# [EXERCISE DESCRIPTION]
Write out every entry below exactly as it appears. Pictures do not belong in the copy.

[[ SOURCE MATERIAL open ]]

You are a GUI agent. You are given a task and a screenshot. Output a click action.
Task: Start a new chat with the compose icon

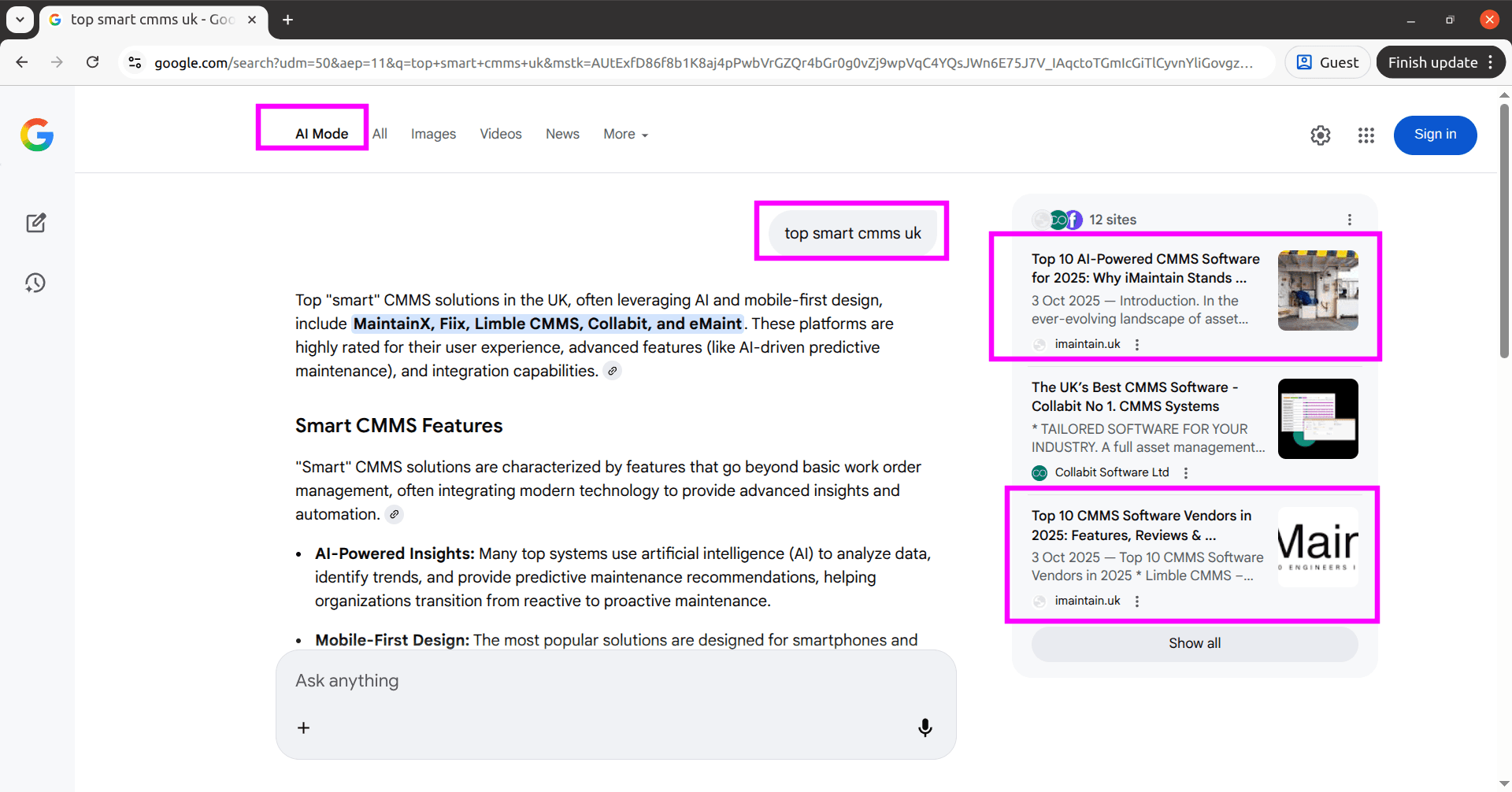coord(36,223)
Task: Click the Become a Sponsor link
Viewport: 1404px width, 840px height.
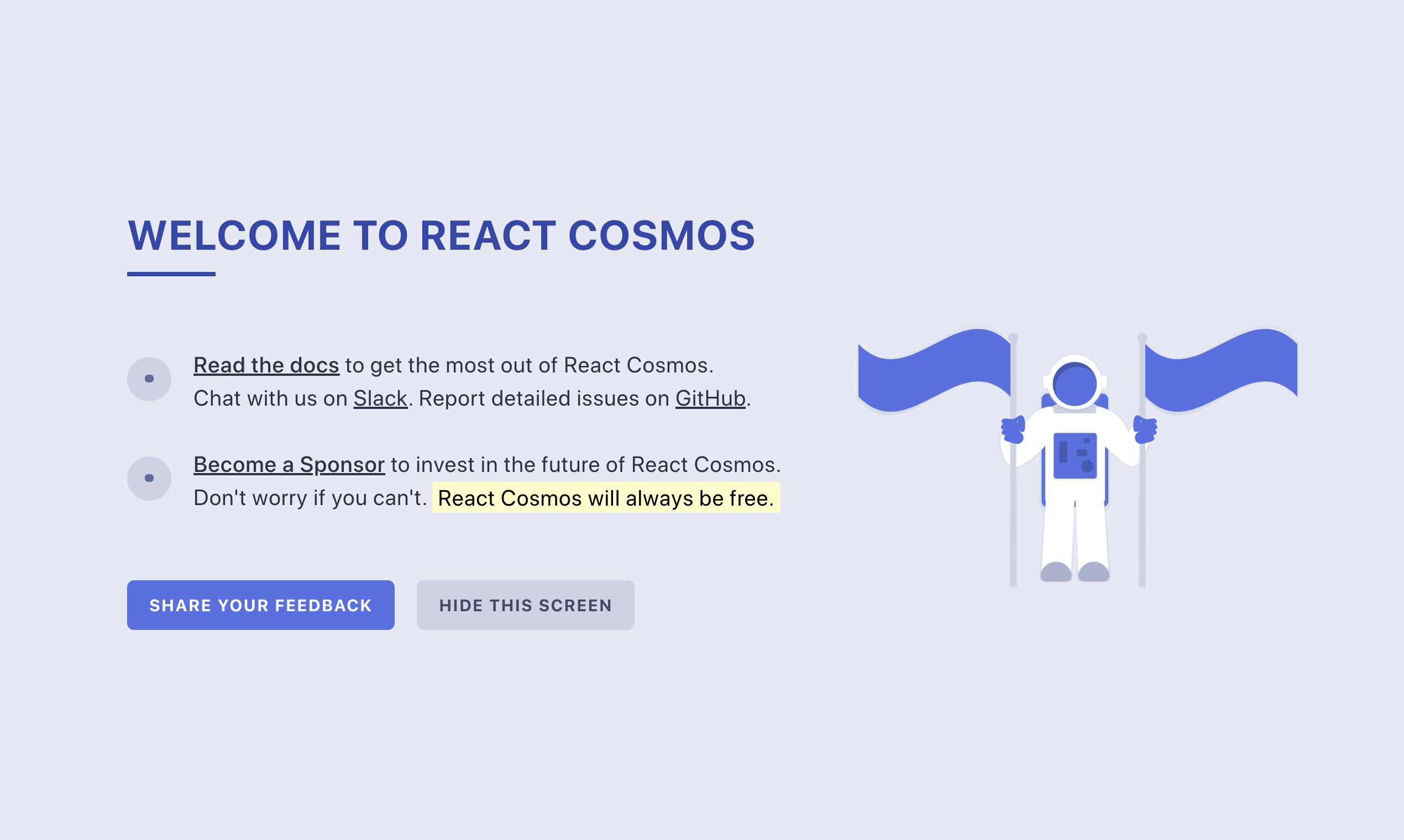Action: 289,465
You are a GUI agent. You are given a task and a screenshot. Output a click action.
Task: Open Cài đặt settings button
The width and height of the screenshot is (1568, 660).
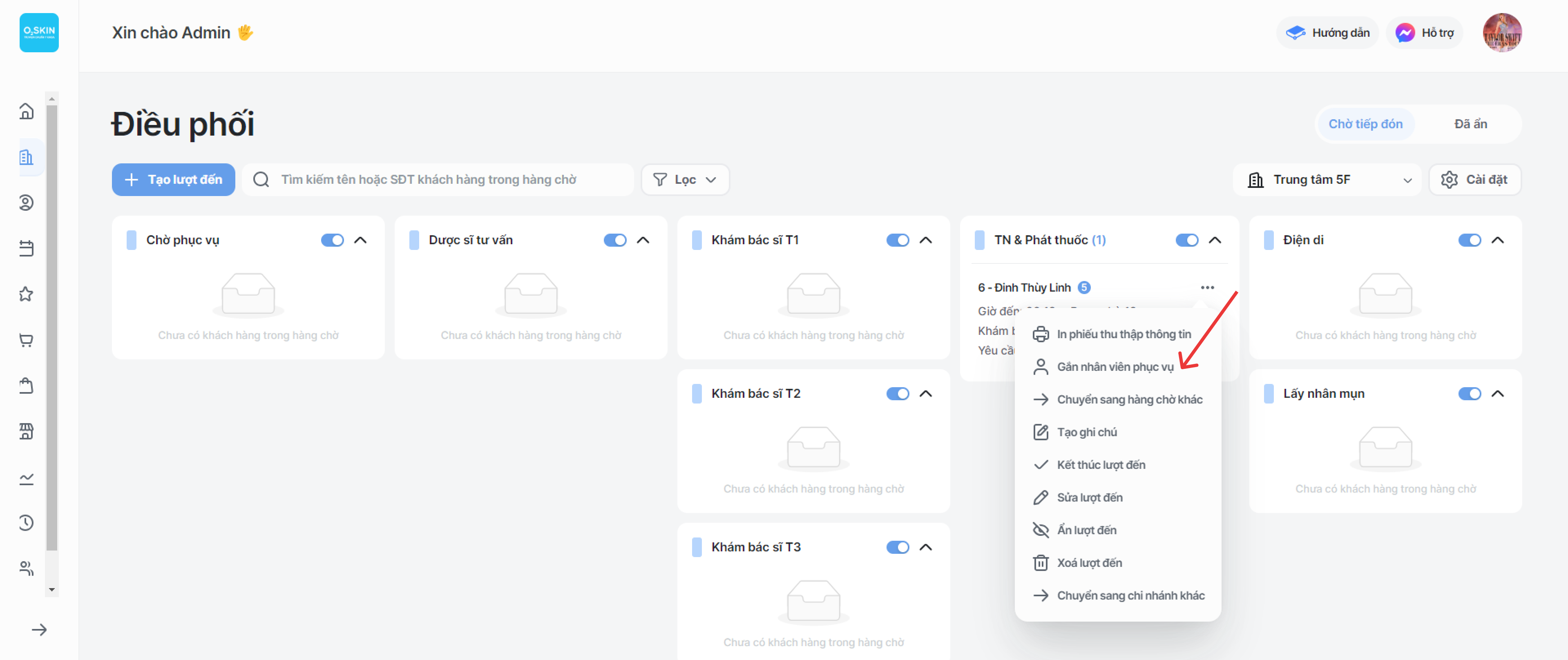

[[ SOURCE MATERIAL closed ]]

# [SOLUTION TO THIS EXERCISE]
You are a GUI agent. You are given a task and a screenshot. Output a click action.
Task: Start a new chat with the compose icon

coord(36,223)
Task: Click the Become a Sponsor link
Viewport: 1404px width, 840px height.
Action: 289,465
You are a GUI agent. You are given a task and a screenshot. Output a click action.
Task: Open Cài đặt settings button
The width and height of the screenshot is (1568, 660).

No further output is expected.